Today, I sat outside and watched a house burn down. In the mist of the hysterical crowd, firemen douching flames with the hoses, people screaming and clutching their children near in the street, I stood there solemnly thinking about all the things lost in the fire. Even though I should have been screaming or crying, it was almost like I couldn't. The tears welled in my ducts but my body would not release. All I did was stand there, staring into the flames, as they beautifully destroyed the home. My mind wondered as I stood there lifelessly. In that housed so many treasures things existed, but the things that could never replaced are what no one was thinking about.
It made me think about the day that I caught on fire. The day when I stood in the mist of an inferno looking at the calm that surrounded where I stood. i could see the illumination of the flames the engulfed me but I felt no pain but the pain in my heart because of the things I was loosing as I burned. in this moment I could see things, that usually are only spoken. I saw feelings, leave my body almost as if my mind was writing them in the flames that surrounded me as they left my body. The feeling that you get when you spend that night just sitting next to someone, talking, and the conversation is so stimulating that even when no one is saying anything you can smile because your young hearts are speaking to each other. The warmth you feel after watching an episode of The Cosby show and you realize that even though Rudy shouldn't have touched the blender, she learned a valuable lesson, and after you think a little harder, so did you. The feeling you get when that horrible secret that you having been holding finally releases itself in a vulnerable moment and you realize that the person you told has connected with you, and you have elevated your friendship and you each other through new eyes. All these feelings I watched swirl around me in the flames and leave my body. And just like that, the flames stopped and the room was dark. The illumination from the flames no longer existed, and I was alone.

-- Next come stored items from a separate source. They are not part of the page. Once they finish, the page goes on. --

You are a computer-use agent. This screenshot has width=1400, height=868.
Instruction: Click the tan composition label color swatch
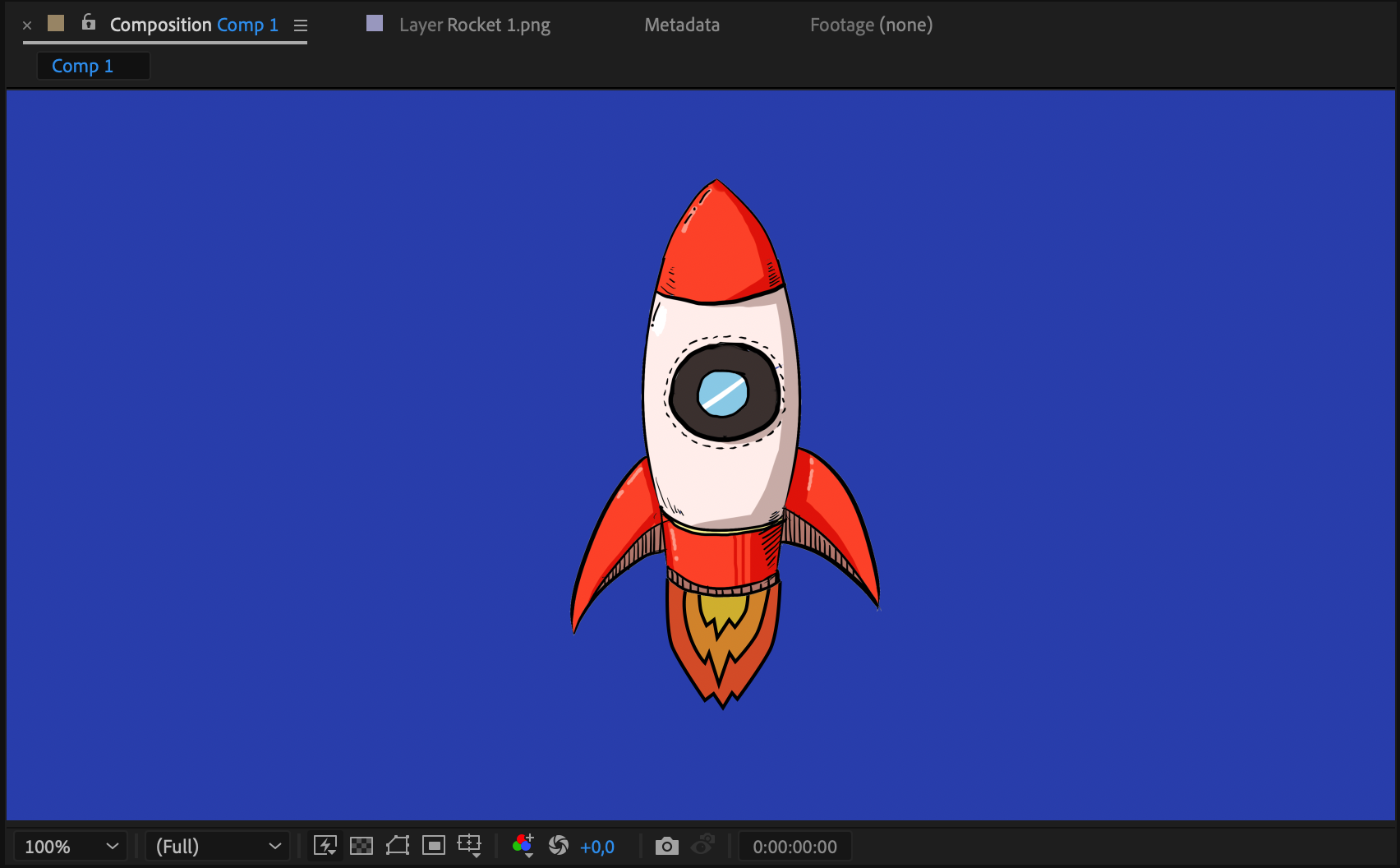click(x=56, y=24)
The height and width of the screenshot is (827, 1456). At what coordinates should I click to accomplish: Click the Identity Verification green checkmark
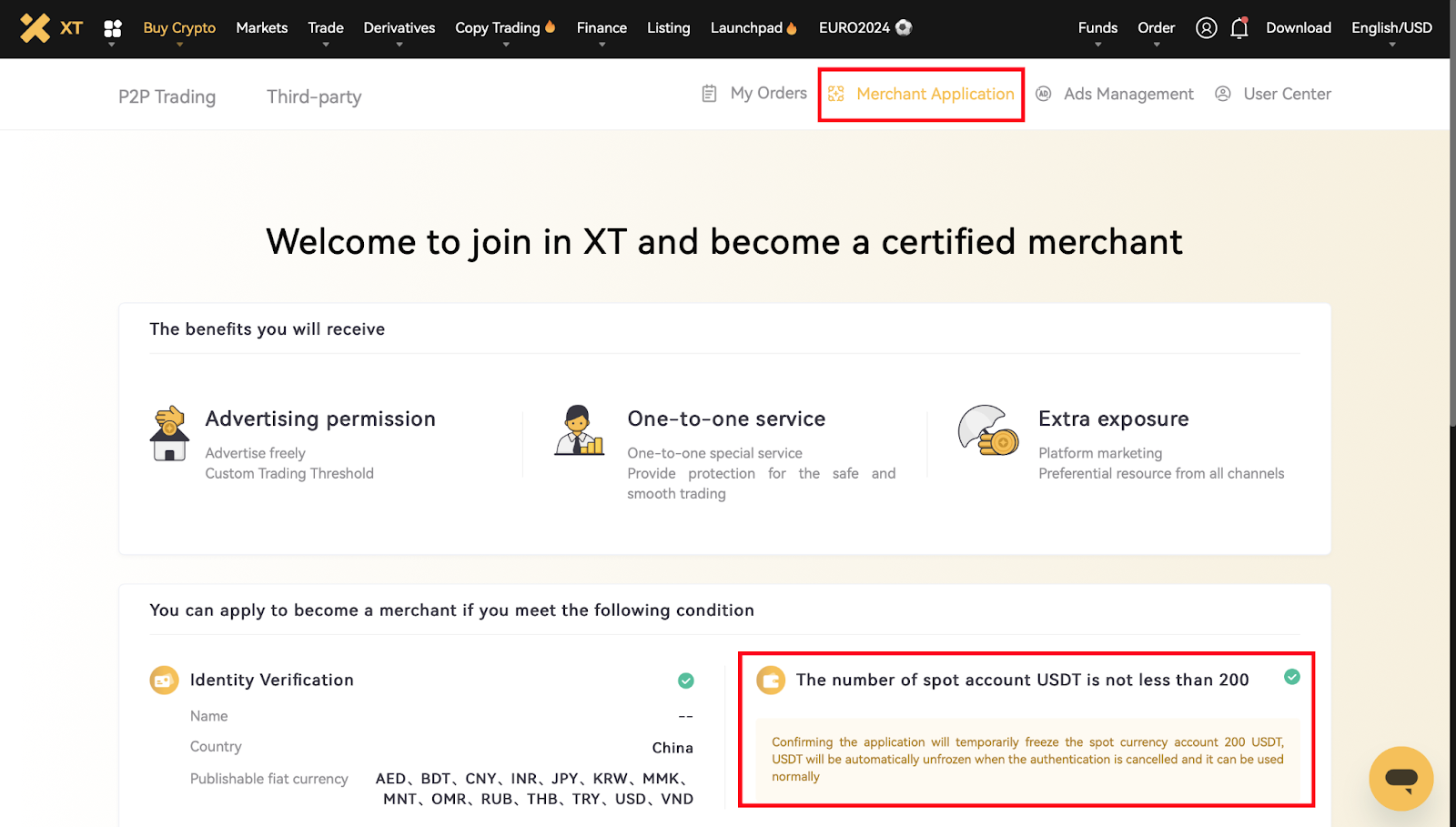(686, 681)
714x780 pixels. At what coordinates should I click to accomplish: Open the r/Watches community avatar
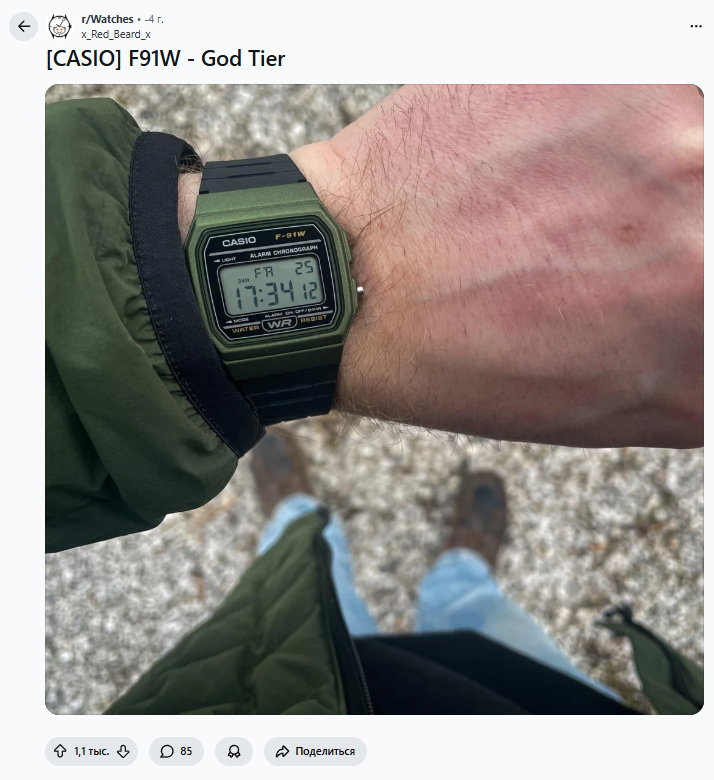60,26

Then came the other feelings. Insecurity, Loneliness, and despair, they helped me up the floor and took me to another room, where misery was sitting in a chair, with another seat next to him. He smiled at me, with a look a sinister look, almost like he had been waiting for me, and patted the seat next to him. I looked around the room, it was filled with all the things that kept me bound to unhappiness, the walls covered with the words that allowed me to stay in the same place for this long, things people said to that kept me standing still, mentally and physically. As I approached the seat, I reached down in my pocket and found a matchbook, as i flipped it over to the back it had the word "ignite" written on the back. In this moment i was taken to a different state. I struck one match, and as the tiny light flickered with in the large dark room, Misery, Insecurity, Loneliness and Despair all backed up. I struck another match, and I looked around and saw the walls started to sweat. I ripped the matches from the book, lit them all at once and threw the lit book at the seat next to Misery. The room exploded, and I went blank.
I the next thing I remember was standing outside, watching a house burn down. In the mist of the hysterical crowd, firemen dousing flames with the hoses, people screaming and clutching their children near in the street, I stood there solemnly thinking about all the things lost in the fire. Even though I should have been screaming or crying, it was almost like I couldn't. The tears welled in my ducts but my body would not release. All I did was stand there, staring into the flames, as they beautifully destroyed the home.